How will the Federal Reserve raising their target interest rate affect mortgage rates this year?
Since raising the interest rate by 0.25% back in December, many are questioning what impact this will have on mortgage rates.
In order to determine the rise and fall of mortgage rates, there are several factors that must be considered other than the target interest rate increase.
The 10 Year Treasury bond: while most mortgages are packaged as 30 year products, the average loan is either paid off or refinanced within 10 years. And, because banks finance most mortgage loans using government bonds as collateral, this makes for good measure. As the 10 year bond rises, mortgage rates will rise.
Inflation: as inflation increases, mortgage rates will also increase.

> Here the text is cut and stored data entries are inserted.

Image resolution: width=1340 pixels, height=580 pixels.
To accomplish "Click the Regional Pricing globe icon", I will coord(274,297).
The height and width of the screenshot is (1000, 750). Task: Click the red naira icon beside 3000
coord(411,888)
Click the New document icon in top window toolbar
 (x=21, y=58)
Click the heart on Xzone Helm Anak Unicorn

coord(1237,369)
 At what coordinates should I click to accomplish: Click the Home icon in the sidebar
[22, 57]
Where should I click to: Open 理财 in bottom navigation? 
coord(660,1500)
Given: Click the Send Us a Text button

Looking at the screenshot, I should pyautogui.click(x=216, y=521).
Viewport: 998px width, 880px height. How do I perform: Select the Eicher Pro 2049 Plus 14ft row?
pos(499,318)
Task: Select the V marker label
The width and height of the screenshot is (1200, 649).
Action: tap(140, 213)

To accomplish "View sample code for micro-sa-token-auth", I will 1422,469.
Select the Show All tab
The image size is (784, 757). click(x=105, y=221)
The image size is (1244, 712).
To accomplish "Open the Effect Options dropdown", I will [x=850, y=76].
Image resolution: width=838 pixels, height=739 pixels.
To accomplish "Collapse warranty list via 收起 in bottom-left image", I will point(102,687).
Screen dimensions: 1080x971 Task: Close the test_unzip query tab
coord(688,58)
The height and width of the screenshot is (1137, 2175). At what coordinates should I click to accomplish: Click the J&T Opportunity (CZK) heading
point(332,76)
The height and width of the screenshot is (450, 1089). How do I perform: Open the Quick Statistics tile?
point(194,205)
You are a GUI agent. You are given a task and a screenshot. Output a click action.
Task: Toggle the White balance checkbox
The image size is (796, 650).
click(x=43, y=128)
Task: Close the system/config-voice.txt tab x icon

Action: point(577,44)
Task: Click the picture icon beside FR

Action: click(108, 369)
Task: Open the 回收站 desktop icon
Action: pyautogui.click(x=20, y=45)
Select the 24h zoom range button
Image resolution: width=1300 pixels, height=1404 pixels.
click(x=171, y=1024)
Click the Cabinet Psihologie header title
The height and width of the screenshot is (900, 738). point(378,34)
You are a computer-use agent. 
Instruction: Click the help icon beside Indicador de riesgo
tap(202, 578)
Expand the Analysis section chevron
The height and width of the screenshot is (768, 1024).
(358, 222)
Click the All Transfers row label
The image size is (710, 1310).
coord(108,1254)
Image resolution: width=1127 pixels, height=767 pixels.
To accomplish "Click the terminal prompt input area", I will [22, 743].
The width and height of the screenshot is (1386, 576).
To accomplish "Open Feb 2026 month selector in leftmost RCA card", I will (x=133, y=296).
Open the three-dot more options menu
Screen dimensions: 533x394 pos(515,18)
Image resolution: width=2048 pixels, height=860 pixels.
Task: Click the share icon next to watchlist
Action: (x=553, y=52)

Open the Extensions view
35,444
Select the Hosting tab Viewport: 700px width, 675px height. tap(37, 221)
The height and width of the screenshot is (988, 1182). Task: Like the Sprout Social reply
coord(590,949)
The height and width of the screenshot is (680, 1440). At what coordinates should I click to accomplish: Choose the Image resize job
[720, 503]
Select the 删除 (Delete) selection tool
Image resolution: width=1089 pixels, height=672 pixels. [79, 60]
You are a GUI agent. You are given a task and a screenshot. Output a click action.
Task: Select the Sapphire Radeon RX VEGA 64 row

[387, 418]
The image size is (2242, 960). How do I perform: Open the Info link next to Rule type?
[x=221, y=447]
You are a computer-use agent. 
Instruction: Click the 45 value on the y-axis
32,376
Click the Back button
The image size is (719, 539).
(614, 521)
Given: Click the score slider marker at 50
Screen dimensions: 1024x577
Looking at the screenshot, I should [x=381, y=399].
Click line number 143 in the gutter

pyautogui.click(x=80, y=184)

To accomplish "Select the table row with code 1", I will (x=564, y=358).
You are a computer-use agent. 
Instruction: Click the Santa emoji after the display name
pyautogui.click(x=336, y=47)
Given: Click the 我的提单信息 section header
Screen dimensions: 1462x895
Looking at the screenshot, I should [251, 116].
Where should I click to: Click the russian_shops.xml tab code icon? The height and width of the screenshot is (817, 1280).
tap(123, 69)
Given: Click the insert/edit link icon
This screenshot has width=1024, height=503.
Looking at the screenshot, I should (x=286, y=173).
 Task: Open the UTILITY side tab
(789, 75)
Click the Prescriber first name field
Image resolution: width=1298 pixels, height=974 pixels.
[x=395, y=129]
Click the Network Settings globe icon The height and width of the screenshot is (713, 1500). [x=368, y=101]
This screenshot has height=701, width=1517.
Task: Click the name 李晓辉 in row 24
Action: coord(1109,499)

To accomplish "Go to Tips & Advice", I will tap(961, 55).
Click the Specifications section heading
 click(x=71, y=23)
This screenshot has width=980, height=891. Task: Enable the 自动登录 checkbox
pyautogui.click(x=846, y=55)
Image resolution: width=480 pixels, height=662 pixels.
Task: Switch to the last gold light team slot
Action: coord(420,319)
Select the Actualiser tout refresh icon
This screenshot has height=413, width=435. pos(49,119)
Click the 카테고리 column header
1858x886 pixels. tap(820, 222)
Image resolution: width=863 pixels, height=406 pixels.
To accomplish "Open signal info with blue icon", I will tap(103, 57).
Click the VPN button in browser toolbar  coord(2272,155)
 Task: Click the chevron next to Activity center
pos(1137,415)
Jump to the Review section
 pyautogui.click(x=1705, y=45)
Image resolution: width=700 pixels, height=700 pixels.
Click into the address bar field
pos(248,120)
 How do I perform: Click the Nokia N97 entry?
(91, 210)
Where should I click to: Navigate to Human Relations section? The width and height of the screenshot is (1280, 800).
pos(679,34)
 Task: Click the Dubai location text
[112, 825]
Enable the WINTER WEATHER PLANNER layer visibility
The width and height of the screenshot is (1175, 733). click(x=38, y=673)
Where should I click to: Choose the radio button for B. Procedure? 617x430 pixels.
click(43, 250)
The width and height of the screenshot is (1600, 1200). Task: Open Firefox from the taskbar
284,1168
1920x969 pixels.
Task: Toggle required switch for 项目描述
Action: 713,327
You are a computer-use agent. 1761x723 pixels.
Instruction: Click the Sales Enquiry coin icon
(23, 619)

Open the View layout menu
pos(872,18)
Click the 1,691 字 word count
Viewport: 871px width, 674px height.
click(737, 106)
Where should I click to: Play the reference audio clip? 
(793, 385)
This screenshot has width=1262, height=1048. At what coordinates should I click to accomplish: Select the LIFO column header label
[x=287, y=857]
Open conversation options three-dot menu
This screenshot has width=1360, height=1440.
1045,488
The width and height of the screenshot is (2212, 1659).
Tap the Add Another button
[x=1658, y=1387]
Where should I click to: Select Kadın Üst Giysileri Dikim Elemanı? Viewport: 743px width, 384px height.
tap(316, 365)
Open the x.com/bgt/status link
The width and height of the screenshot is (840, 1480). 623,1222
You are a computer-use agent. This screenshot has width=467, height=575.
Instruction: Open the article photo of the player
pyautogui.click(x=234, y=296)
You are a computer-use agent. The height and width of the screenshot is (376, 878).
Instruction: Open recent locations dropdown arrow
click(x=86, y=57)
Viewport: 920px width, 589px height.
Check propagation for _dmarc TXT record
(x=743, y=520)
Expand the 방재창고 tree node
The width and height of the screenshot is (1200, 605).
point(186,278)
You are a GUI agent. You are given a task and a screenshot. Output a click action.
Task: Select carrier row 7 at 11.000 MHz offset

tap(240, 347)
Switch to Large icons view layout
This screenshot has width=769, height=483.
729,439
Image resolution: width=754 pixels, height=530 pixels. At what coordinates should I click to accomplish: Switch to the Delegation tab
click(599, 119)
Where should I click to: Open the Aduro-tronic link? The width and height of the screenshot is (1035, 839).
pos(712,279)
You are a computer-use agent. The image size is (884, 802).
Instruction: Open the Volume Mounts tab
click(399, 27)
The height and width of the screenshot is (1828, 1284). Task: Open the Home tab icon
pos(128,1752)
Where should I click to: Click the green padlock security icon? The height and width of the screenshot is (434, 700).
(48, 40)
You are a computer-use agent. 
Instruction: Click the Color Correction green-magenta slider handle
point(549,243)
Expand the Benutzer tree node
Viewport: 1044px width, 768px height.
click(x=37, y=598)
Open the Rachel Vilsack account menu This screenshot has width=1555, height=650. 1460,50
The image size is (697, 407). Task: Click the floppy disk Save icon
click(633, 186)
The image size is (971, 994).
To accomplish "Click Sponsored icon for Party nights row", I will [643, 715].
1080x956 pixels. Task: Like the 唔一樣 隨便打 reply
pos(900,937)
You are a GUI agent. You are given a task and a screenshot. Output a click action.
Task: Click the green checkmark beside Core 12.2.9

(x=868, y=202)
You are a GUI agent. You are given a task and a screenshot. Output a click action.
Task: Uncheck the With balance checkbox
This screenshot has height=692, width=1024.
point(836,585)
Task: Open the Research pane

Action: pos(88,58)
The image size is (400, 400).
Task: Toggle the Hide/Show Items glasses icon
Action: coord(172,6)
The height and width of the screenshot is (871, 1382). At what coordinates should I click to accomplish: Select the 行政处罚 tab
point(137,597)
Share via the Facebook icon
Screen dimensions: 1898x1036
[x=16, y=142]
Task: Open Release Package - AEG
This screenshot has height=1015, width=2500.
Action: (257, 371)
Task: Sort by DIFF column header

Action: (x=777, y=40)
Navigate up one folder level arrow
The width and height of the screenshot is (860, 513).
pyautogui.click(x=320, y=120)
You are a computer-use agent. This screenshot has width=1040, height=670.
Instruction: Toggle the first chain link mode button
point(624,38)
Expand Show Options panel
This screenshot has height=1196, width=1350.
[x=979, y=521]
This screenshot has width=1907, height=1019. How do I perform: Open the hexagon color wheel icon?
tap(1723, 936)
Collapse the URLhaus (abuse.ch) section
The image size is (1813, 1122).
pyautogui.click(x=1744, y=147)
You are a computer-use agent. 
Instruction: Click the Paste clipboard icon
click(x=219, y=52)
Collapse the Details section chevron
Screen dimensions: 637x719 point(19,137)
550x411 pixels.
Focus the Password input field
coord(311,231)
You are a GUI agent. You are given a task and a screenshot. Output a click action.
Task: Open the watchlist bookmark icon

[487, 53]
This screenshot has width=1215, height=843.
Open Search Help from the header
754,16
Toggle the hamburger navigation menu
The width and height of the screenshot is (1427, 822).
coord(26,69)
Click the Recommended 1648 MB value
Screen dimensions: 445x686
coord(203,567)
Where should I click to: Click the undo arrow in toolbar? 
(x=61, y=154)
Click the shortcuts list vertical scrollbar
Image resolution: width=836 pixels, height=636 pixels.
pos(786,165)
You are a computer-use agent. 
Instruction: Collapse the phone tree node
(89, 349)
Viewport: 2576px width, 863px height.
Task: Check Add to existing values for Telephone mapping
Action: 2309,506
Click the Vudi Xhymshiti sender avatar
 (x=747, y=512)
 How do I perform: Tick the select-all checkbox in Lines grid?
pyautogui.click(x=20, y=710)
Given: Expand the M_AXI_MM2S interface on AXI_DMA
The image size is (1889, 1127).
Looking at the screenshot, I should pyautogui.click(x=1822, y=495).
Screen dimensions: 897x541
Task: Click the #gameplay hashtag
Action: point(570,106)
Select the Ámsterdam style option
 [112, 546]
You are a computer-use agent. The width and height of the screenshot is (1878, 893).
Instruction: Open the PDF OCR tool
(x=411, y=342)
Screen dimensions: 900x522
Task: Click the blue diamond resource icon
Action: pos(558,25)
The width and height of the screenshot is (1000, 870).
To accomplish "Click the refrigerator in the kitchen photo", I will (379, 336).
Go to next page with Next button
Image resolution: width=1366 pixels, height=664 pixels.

While there is little inflation or risk of inflation, mortgage rates will generally stay flat or fall.
Supply and Demand: if there are more buyers than there are homes, rates will tend to rise.
Economic activity: lastly, home sales, consumer confidence, GDP, Consumer Price Index, are all factors in the rise and fall of mortgage rates. Good economic news can result in rising mortgage rates, while bad economic news can cause a decrease in rates.
Fannie Mae’s Chief Economist, Doug Duncan, expects 30 year fixed mortgage rates to drift from 3.9% to 4.1% over a course of the next year if the Feds continue to increase the interest rate to a full percentage point by the end of this year. To put this in perspective, a $225,000 mortgage payment would increase by a mere $26.00, not enough to slow down prospective home buyers.
As long as the Feds raise the interest rate gradually this year, it should not have a significant impact on mortgage rates. So, what are you waiting for?